Wednesday 20 April 2011

Review: Portal 2

I am.

Shift technician one three six, audio diary day seventy four, notes for test pass four oh niner. Add drop light highlighting sealed liquid outflow. Test subjects four through six spent mean of 16.3 seconds in room interval transition - increase marketing screen size 3.2%. Widen conveniently fallen metal trellis work cross section by 2^40 picometers. Still waiting on results for next test subject.

I am test.

Amusing anecdote three needs to be moved to 32s from game start to allow reviewer to mention without spoiling. Test subject two was able to deviate by 0.2 radians from part one climax reveal - need to reduce prisoner pod yaw by 1 hammer unit. Come on people - we need ARG in-joke to be tangentially referred to in 68% of reviews. And where's the results for that test subject?

I am test subject.

Digipen spray unit four still malfunctioning due to Kimistry interferance: dropping this feature. 'A short game is a good game' - enlarge this sign in development team bay three and increase psych profiling to flush out deviation. Zombie search teams reporting remaining test subject for this pass lost in level 14 due to misaligned seam in pipe cross section. Need to recruit new test subject.

I am test subject seven.

Following remaining instructions from voice over: Forget Amnesia. Confiscate The Ball. Suppress Research & Development. Instead reuse nameless generic industrial facility we have been leasing for last thirteen years, refurbished with retro-trendy overtones. There is no such thing as over design. Cutting technician easter egg from final release.

I am test subject seven. Where did this Valve spit me out? Shivering in the rain, listening to the howl of mutant dogs, in a zone, somewhere, near Pripyat.

3 comments:

Andrew Doull said...

I had written this earlier today, but held back from posting it for a number of reasons. Until I read this article on Portal 2 and realised I wasn't the only person with this reaction.

BrettW said...

Very interesting take on it and nicely written. I really enjoyed Portal 2 but got a hint of what (I think) you're alluding to. It feels like an uncanny valley equivalent for gameplay - things were a little too clean so you could sense the artifice.

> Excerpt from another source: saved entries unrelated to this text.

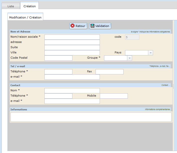Focus the adresse text field
The width and height of the screenshot is (177, 153).
pos(72,42)
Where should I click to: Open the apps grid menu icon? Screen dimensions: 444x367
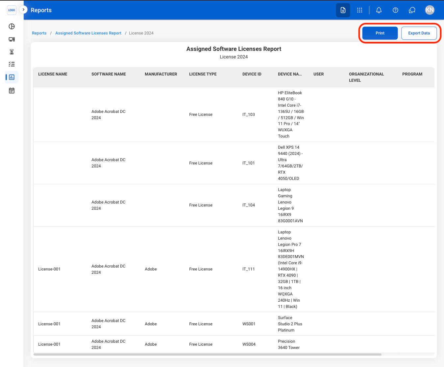click(x=359, y=10)
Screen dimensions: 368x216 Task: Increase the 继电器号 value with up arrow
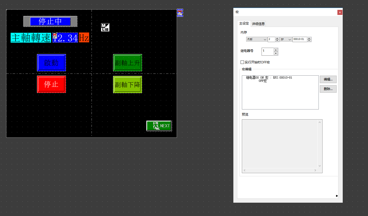(x=276, y=50)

However I don't take it quite the way you do. While a lot of the signposting was super-obvious, it reminded me of issues with the recent map release for L4D2, Cold Stream. It was created by a community mapper, so they didn't have the clean flow that Valve maps do. In fact, the path forward was so often obscured, unobvious or just plain weird to get to that it frustrated me no end. In the few occasions where the way forward in Portal 2 wasn't obvious, it irritated me. I don't know if wanting clear guidance makes me a good Valve lab rat, or if it's just about good level design.

Some of the rhythm of the game was a little too inorganic - solve puzzle, get funny line. Corridor, corridor, open vista, corridor. But there were enough twists to show they weren't as robotic as you suggest. Moreover, they lampshade this on a few occasions (GLaDOS' trap, for example), so they are aware of what they're doing. Parts of it felt like a deconstruction of their own game development practices, especially in Portal 1.

I disagree with the ARG/marketing angle, the fact that they cut gels for simplistic philosophies, that the levels were the same thing they've had for the last 13 years, and that they cut the technician for any reason (it's quite obvious he died a long time ago). Nevertheless I think these are valid concerns and interestingly presented. Thanks.

William said...

I felt like I was on rails the whole time, too. For the test, this was pretty much expected. The non-test areas were even worse, though. At least let me take a wrong turn once in a while.

Being able to complete tests in multiple ways would have been nice, too.

Having said that, I beat the game yesterday, and played a ton of co-op, and I'm still super hyper about the game. At my age, I don't often get hyper any more. It was absolutely amazing.